Failure to Obtain and Provide Ordered CPAP Equipment
Penalty
Summary
The deficiency involves the facility’s failure to obtain and provide a physician‑ordered CPAP machine for a resident with COPD who was admitted with an active CPAP order. The resident’s EMR showed diagnoses including COPD and moderate cognitive impairment, with repeated BIMS scores of eight. The care plan dated 01/15/26 addressed continuous oxygen at 2 L and related interventions such as changing humidification and tubing, educating the resident on oxygen use, and observing oxygen precautions, but did not address the existing CPAP order. The EMR contained orders starting 08/08/25 for CPAP use at bedtime per home settings and for replacing distilled water in the humidifier prior to CPAP/BiPAP use. Review of the TAR from 08/08/25 to 01/31/26 showed numerous scheduled CPAP administrations documented as given, refused, on hold, or with other notations, despite the resident not having a CPAP machine in the facility.
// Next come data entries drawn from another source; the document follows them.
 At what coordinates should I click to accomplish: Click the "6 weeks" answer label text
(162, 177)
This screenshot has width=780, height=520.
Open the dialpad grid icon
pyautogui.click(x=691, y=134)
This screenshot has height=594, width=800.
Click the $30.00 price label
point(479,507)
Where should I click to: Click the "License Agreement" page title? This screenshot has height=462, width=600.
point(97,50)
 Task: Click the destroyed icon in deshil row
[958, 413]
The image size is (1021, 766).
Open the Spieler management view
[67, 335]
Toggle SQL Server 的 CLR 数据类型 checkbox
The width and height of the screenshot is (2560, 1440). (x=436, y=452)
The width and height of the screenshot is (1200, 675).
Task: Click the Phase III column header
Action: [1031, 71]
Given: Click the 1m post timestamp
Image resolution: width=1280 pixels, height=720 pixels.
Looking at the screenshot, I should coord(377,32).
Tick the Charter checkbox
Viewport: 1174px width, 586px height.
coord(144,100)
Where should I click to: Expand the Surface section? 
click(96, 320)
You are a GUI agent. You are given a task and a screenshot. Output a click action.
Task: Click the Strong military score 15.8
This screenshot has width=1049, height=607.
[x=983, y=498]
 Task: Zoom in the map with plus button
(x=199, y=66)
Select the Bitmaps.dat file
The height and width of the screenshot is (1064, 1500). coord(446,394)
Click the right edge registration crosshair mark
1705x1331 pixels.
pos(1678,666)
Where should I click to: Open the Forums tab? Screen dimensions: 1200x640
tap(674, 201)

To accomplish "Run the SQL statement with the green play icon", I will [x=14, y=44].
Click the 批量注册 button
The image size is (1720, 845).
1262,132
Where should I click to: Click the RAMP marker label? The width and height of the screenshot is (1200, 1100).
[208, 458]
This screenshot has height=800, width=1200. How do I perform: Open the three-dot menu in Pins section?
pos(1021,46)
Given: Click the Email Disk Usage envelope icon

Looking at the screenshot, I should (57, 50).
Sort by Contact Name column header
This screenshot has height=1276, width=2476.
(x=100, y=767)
Multiple eMAR notes documented that the resident did not have CPAP equipment, did not use a CPAP, and stated the facility never obtained one. On observation, no CPAP machine was present in the resident’s room, and the resident confirmed she never received one and only used oxygen at night. A nurse acknowledged the resident never had a CPAP in the facility but had an order for it and stated she documented “refused” on the TAR both when the resident declined and when the machine was not available. Administrative nursing staff reported they did not know if the resident had a CPAP, indicated that residents usually brought their own machines, and stated the CPAP order should have been discontinued if no machine was available. The facility’s CPAP/BiPAP policy addressed reviewing physician orders for settings but did not address providing a CPAP machine.